Tal vez, en la balanza final, Lucas Lucatero y el mismo Anacleto no fueron alguna vez peores que los honrados campesinos del adusto y fúnebre «Nos han dado la tierra», que sigue siendo uno de los cuentos más conmovedores de Rulfo. Con una especie de compasión impersonal que hace al cuento doblemente sugestivo, habla de un grupo de hombres a los que se han otorgado tierras en una región estéril bajo un programa de distribución gubernamental. Los envían lejos de los campos fértiles que bordean el río, donde han impuesto sus prerrogativas poderosos terratenientes. El grupo, reducido ahora a cuatro hombres, ha marchado durante once horas, con el corazón en la boca, a través del desierto, en el que «nada se levantará... ni zopilotes». Sin embargo, la vida continúa. «Es más dificultoso resucitar un muerto que dar vida de nuevo», dice Rulfo en alguna parte, resumiendo la actitud general. De esta frágil esperanza se alimentan las vidas exiguas. Haber sabido captar lo que tienen de fuerza elemental ha sido el mérito de Rulfo. En los pequeños detalles está la mano maestra. Tiene debilidades como narrador. La excesiva poetización congela algunas de sus escenas. Sus personajes son a veces demasiado tenues y fragmentarios para darse con toda su humanidad. Son voces y gestos que pasan y se desbaratan. Por su falta de recursos internos, al final inspiran poco más que compasión. Ese patetismo es un peligro. Pero hay entradas a otra dimensión: un escenario de alegoría y tragedia. Vivir, en Rulfo, es morir desangrado. El llano es la condición humana. Late en cada gesto la mortalidad. Rulfo puede evocar la fatiga de un largo día de marcha a través del desierto con una frase sencilla: «A mí se me ocurre que hemos caminado más de lo que llevamos andado», o la angustia y el anhelo inexpresables de toda una vida en la voz quieta de una mujer que dice de su marido ausente: «Es todavía la hora en que no ha vuelto». De la madre que ha perdido a todos sus hijos comenta simplemente: «Se dice que tuvo su dinerito, pero se lo acabó en los entierros». Rulfo es trágico porque abre a algo más grande. Los conflictos entre padres e hijos y entre hermanos, la culpa y la orfandad, son los del teatro griego y el antiguo testamento. El estilo, en sus mejores momentos, es tan sobrio como sus paisajes. Las voces van formando un coro que dice profecías.

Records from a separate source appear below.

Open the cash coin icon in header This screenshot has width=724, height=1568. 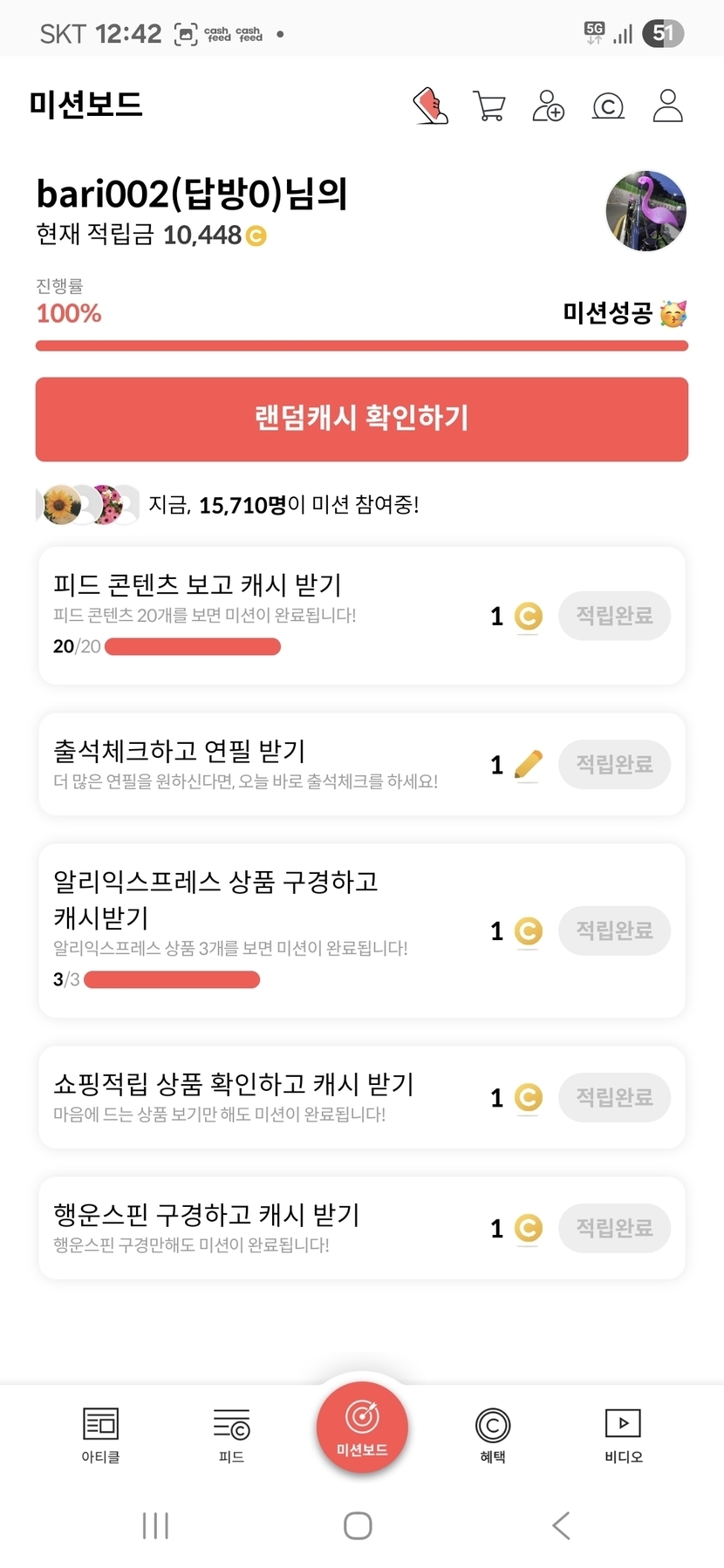[608, 106]
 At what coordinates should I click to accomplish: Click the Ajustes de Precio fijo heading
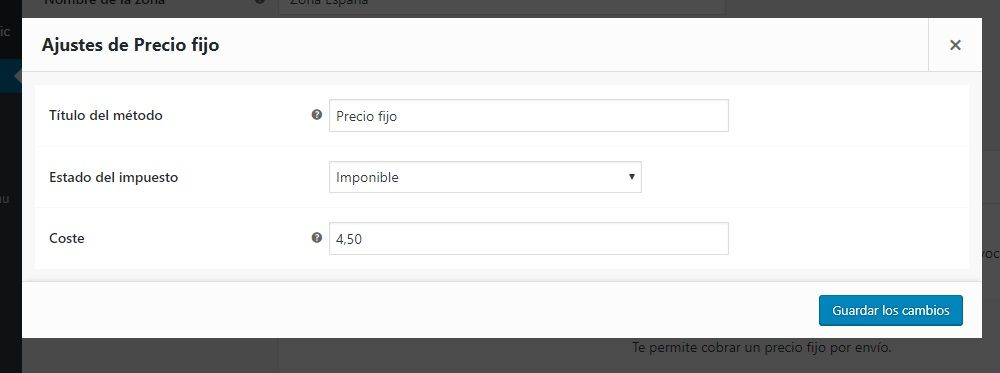130,46
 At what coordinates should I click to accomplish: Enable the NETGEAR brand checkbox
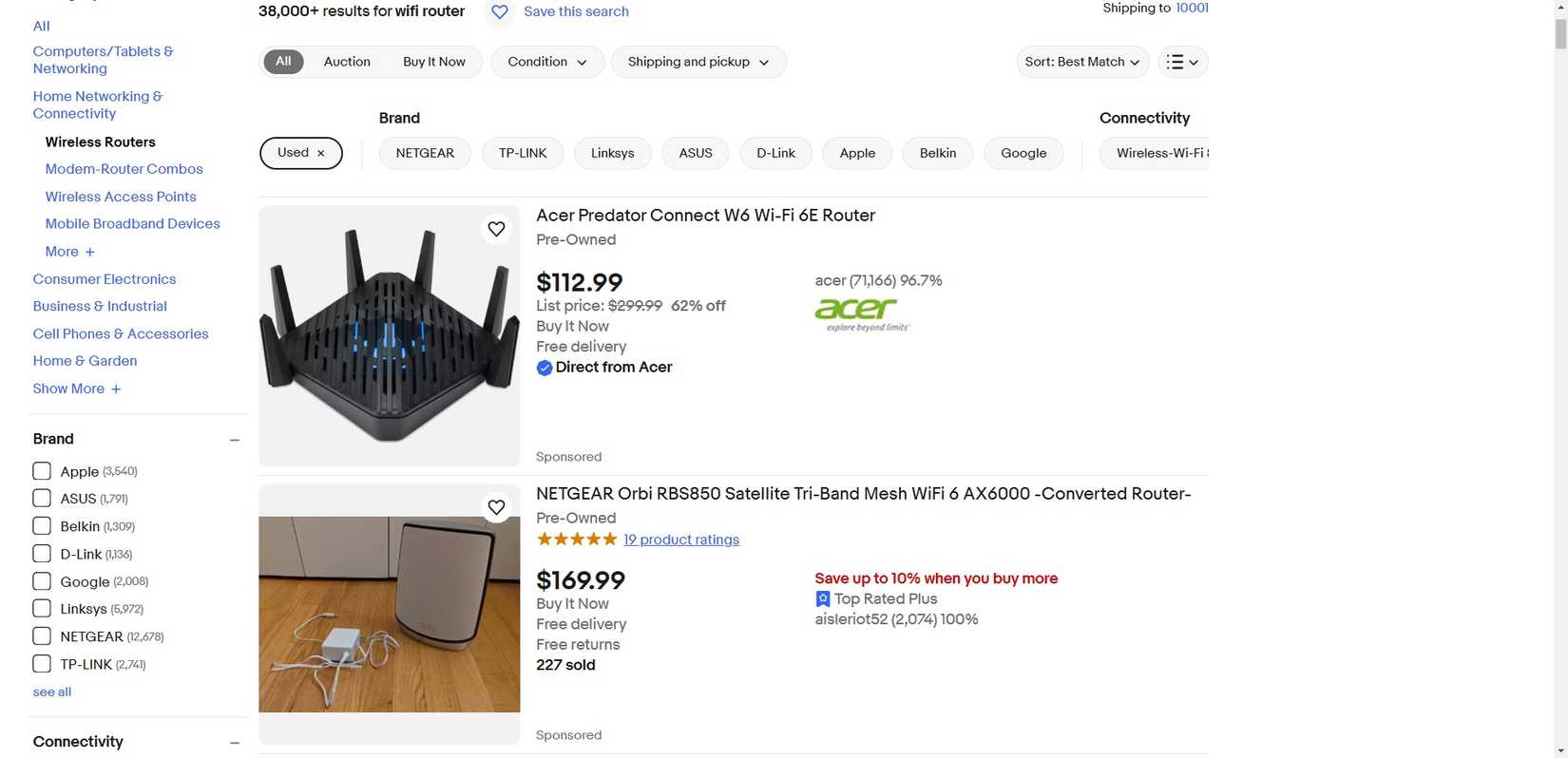(x=42, y=635)
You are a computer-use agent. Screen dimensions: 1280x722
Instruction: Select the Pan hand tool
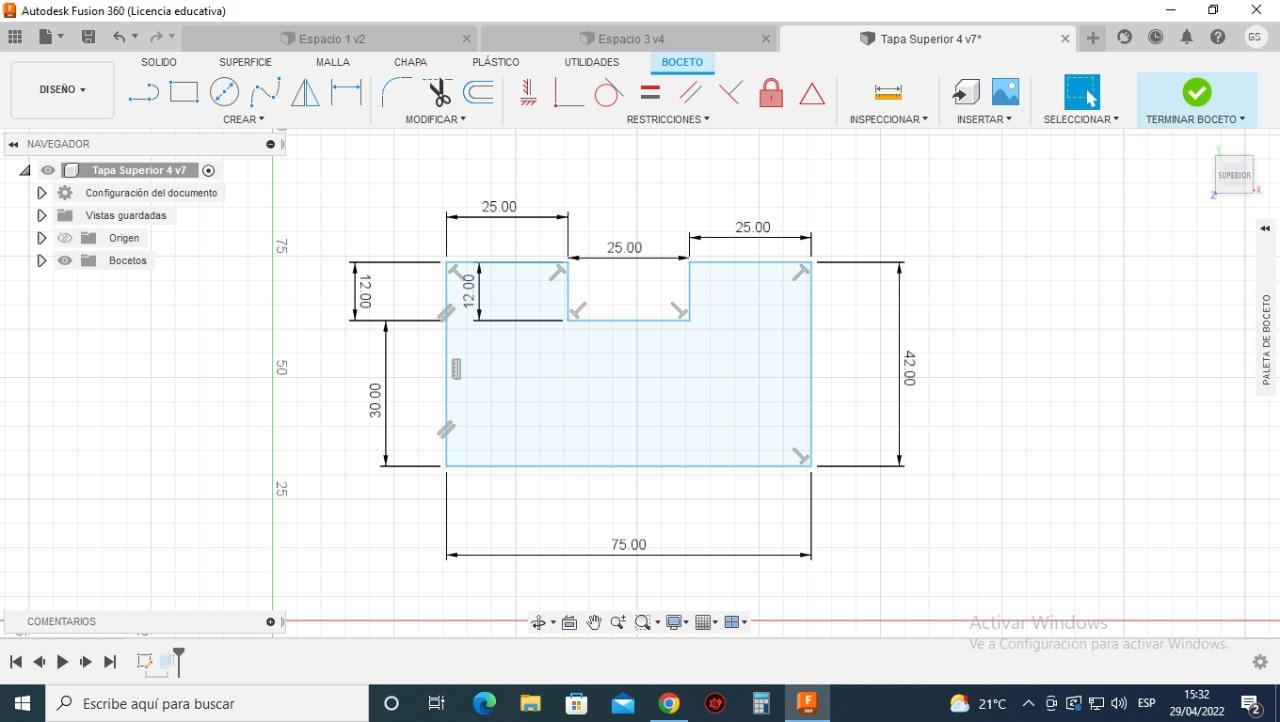tap(594, 622)
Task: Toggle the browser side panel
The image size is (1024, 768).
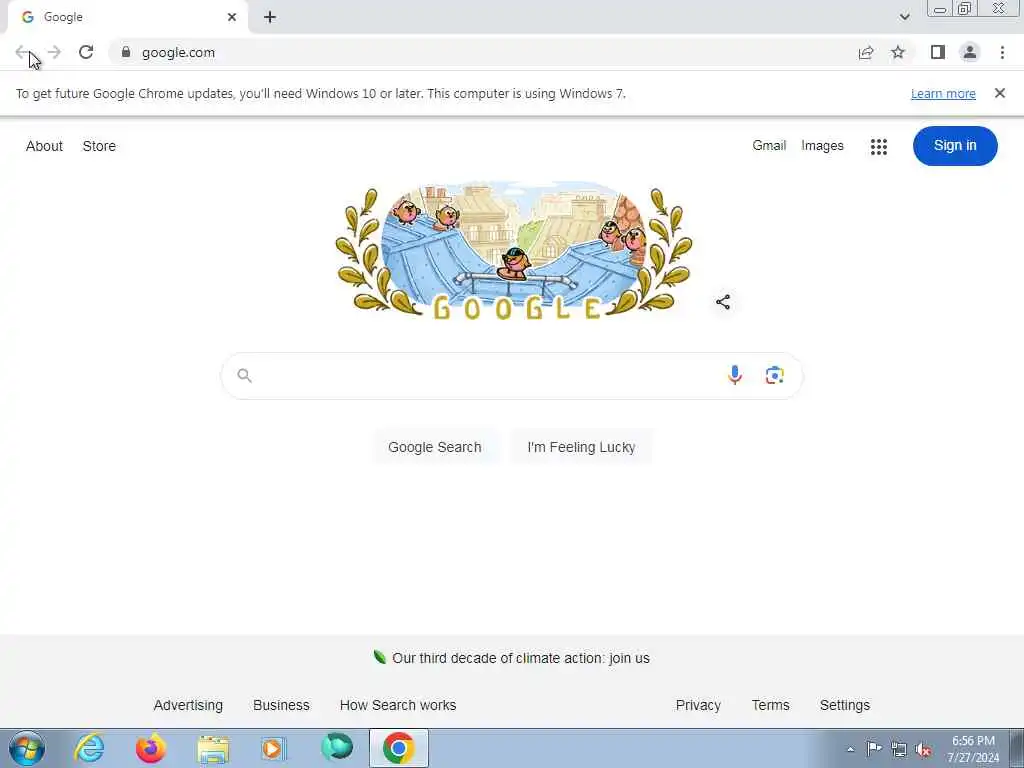Action: pyautogui.click(x=938, y=52)
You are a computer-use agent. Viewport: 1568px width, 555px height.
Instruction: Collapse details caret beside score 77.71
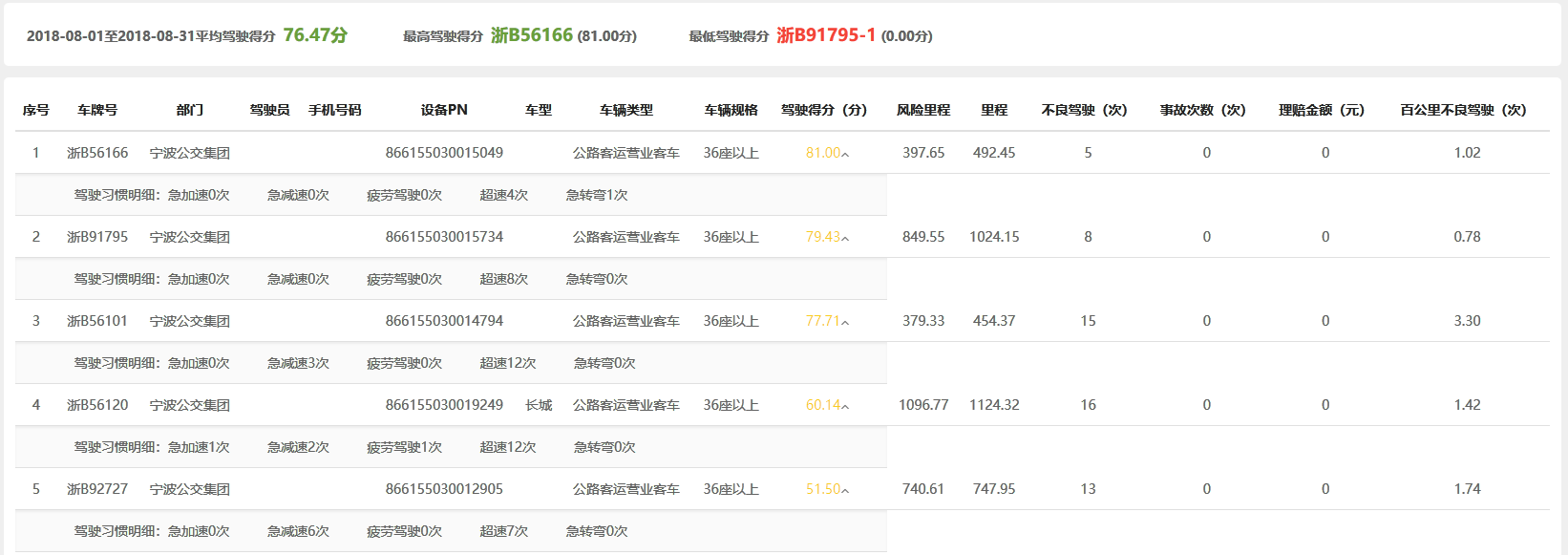(x=845, y=322)
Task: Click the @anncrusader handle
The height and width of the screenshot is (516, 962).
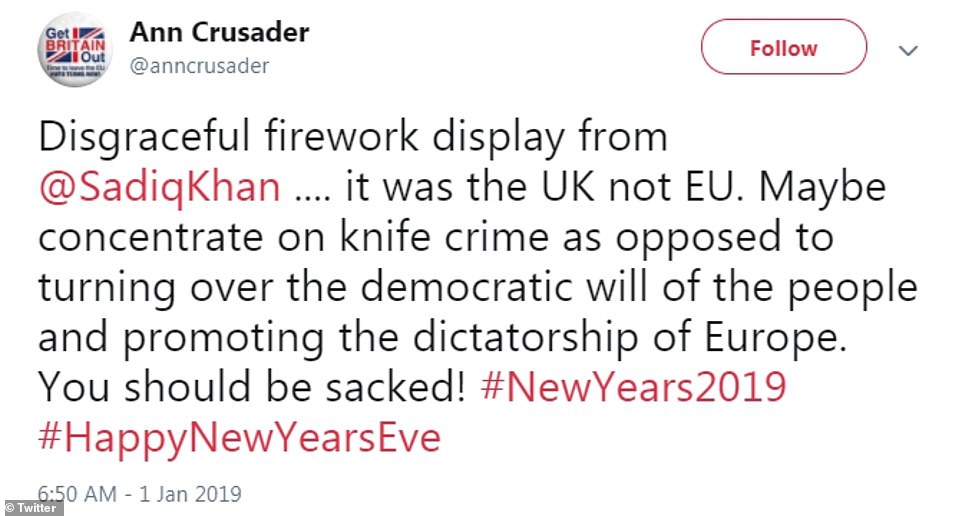Action: pos(199,66)
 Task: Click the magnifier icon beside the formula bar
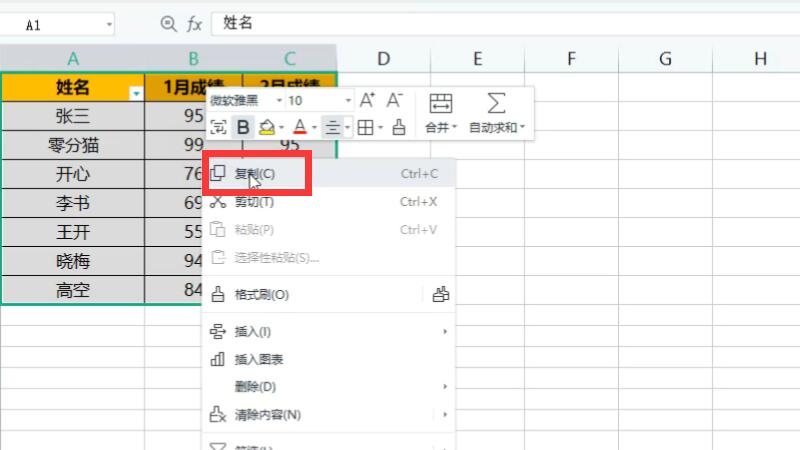(x=168, y=24)
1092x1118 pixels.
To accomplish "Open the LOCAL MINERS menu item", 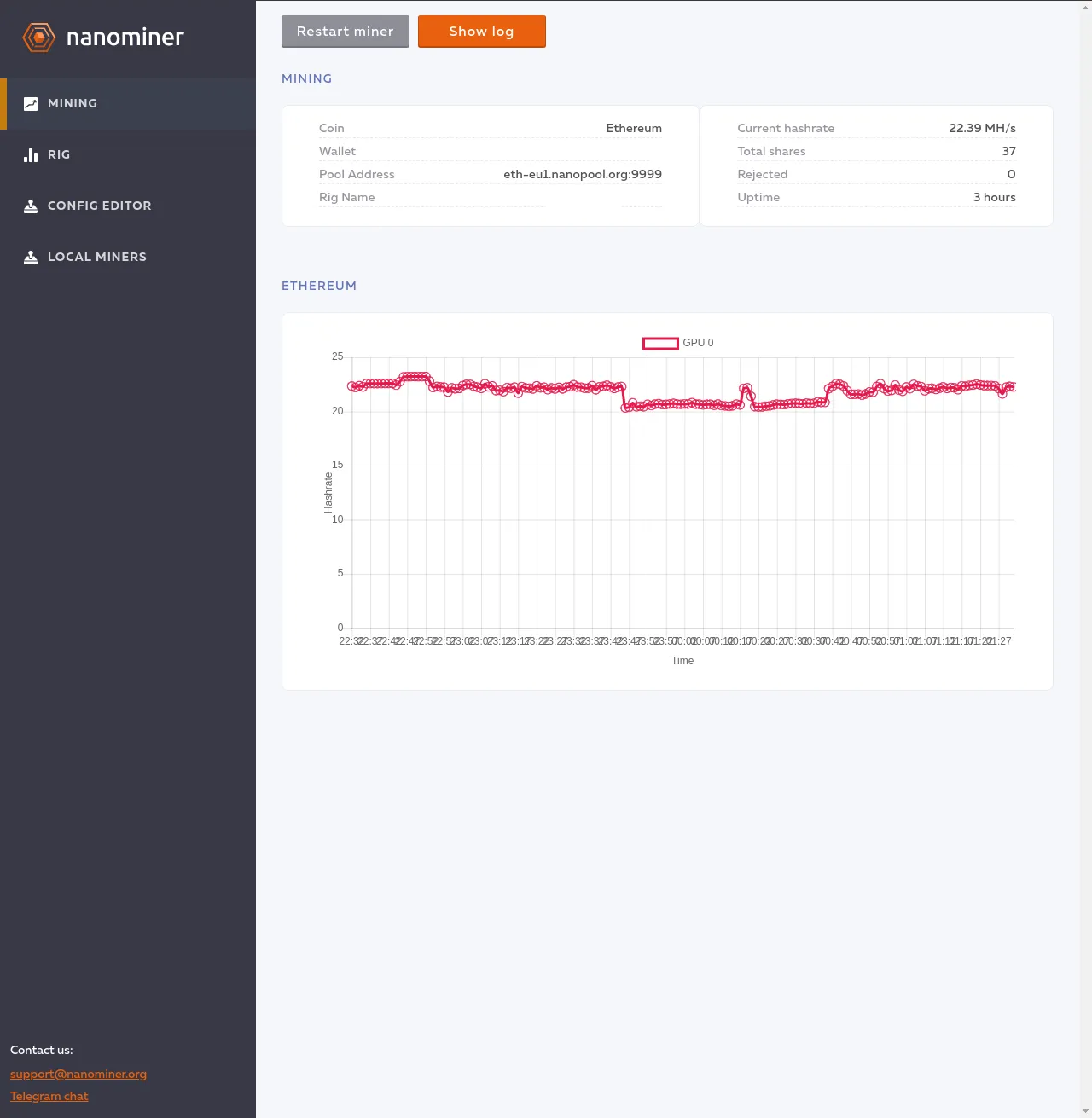I will pos(128,258).
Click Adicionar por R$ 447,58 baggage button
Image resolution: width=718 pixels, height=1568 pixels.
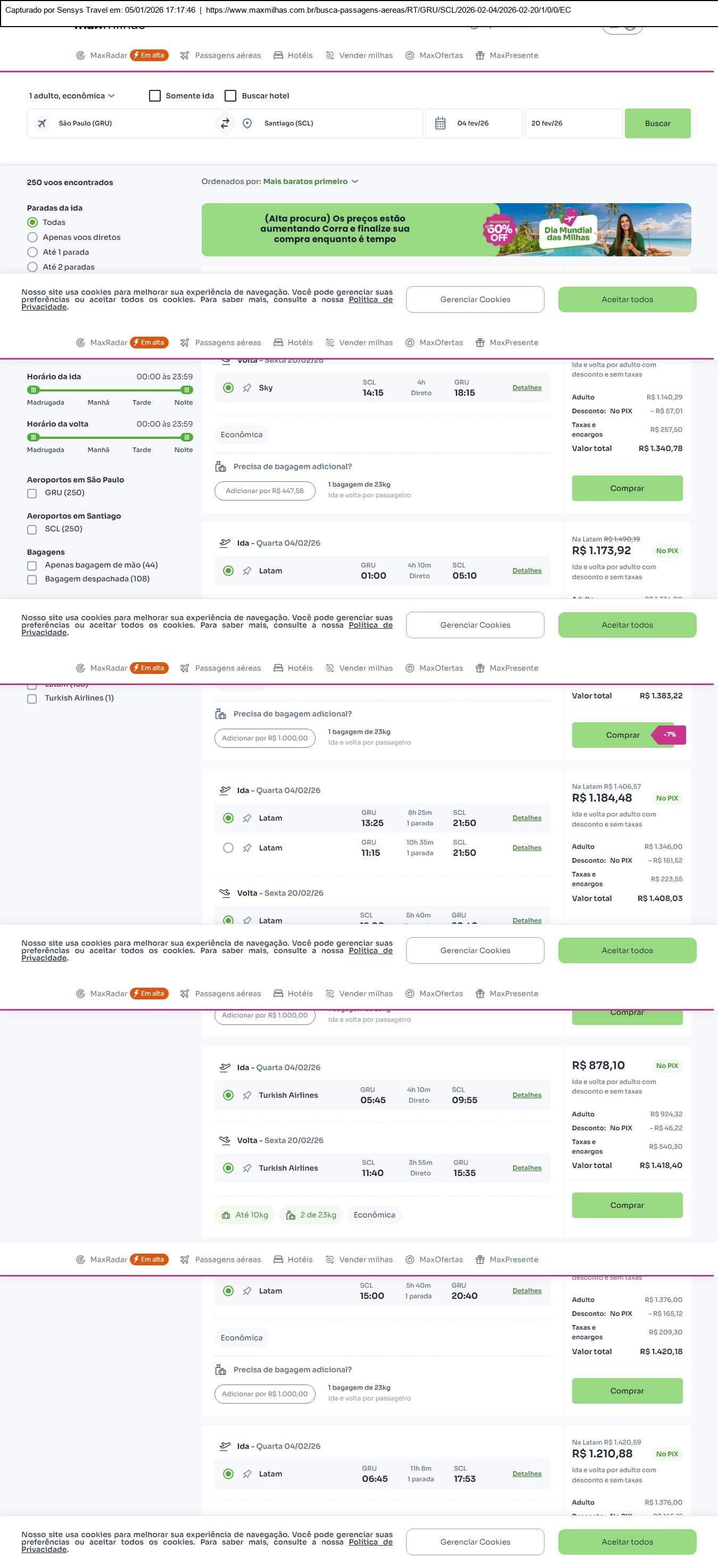[x=265, y=491]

Uno de los cuentos más característicos de El llano en llamas es «Luvina», el nombre de una aldea situada en una colina de piedra caliza, que sufre una oscura maldición en una zona barrida por una polvareda que parece transportar cenizas volcánicas. Es «un lugar moribundo donde se han muerto hasta los perros». Como la antiguamente fértil cuesta de las comadres, es un pueblo fantasma destinado al olvido. «Yo diría que es el lugar donde anida la tristeza, donde no se conoce la sonrisa, como si a toda la gente le hubieran entablado la cara», advierte el narrador, un antiguo residente, a un viajero encaminado en esa dirección. Él sabe, porque: «Allá viví. Allá dejé la vida». Estos días no vive nadie en Luvina más que «los puros viejos y los que todavía no han nacido... y las mujeres solas». Los que no se han ido, como de costumbre, es porque los retienen los muertos al lugar. «Ellos viven aquí y no podemos dejarlos solos», dicen. Se las aguantan como pueden, pensando: «Durará lo que debe durar».
















Tomado de:
HARSS, Luis ([1966] 2012): Los nuestros. Bs. As. Alfaguara, pp. 129-144.